Sofia, adorei o texto! Super intenso e realista! Ai a felicidade.... ninguém pode dizer que é 100% feliz! Para mim quem diz isso ou é louco, ou está bebado, ou sob o efeito de algum tranquilizante ou qualquer droga... Nós temos é momentos de felicidade e quando eles surgem ou nós os criamos - temos de os aproveitar ao máximo! Beijocas e felicidades para ti, Calaia.

4:36 da tarde  
Blogger Alberto Oliveira said...

... a Rita precisou de fazer a sua travessia do deserto, muito dura, para ter uma visão diferente da sua vida e das opções quie tomou; que ela denomina de destino...

Belo texto. Parabéns Sofia.

Bjs.

10:00 da tarde  
Blogger SpiritMan aka BacardiMan said...

Ok! É um post que revela, algum desespero, vulnerabilidade (muita) e dependência (muita) e tudo por falta de consistência e bem estar interior.
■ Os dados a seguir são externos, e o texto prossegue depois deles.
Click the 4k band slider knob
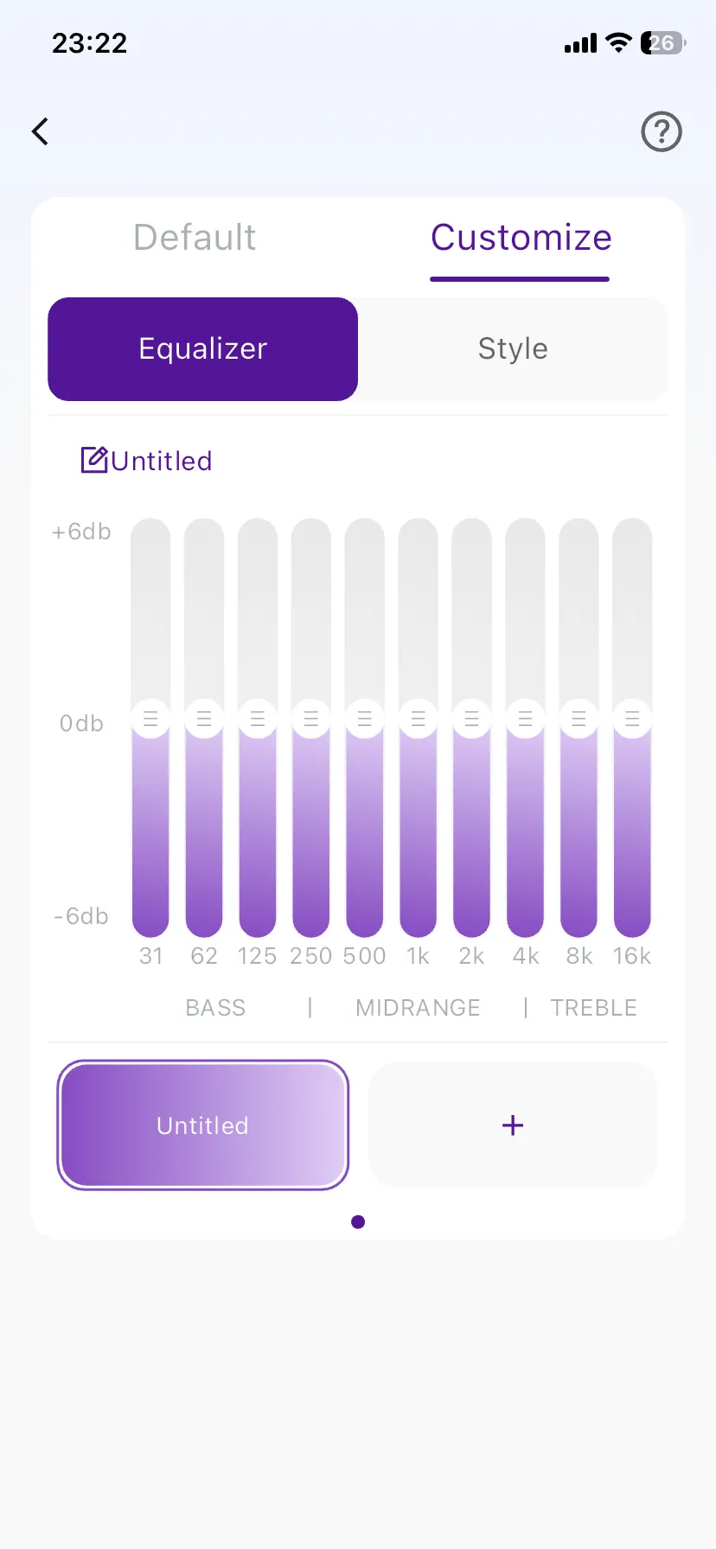716x1549 pixels. [x=525, y=718]
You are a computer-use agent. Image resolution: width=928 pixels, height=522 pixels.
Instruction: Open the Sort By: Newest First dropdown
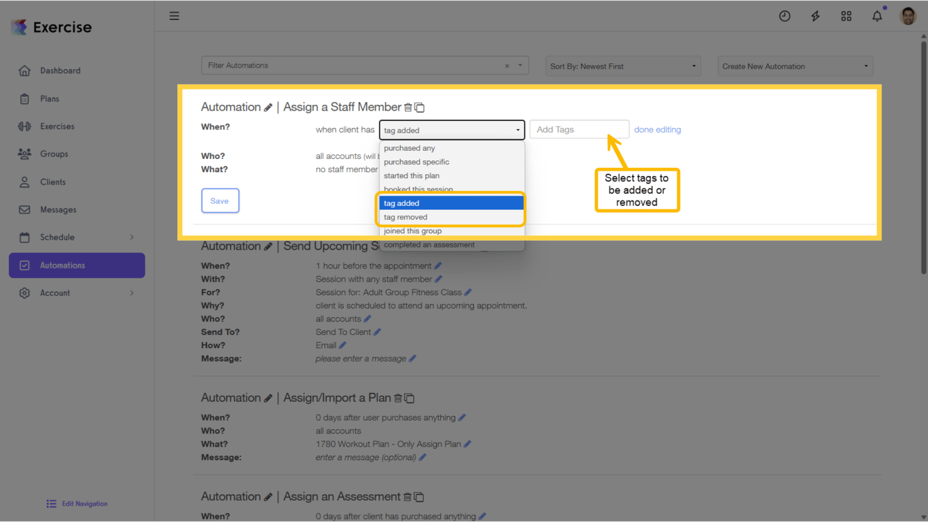coord(622,66)
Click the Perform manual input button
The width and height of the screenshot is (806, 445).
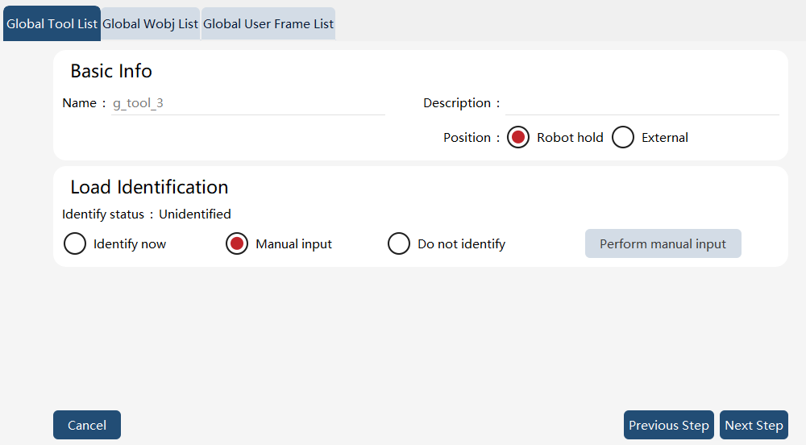pyautogui.click(x=663, y=243)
Sobressai no fim a esperança e a ajuda de um psicólogo, psicólogo este que promoverá na personagem o caminho pra que ELA, e só ELA, proceda, devidamente motivada e apoiada, à mudança...

Gostei do post sim, real ou não expressa bem uma determinada formas de vida, um determinado estado interior.... e que eu, pessoalmente, acho que se devidamente apoiado e orientado tem todas as condições pra renascer!

Cumprimentos mixed by Jameson 12 anos!!!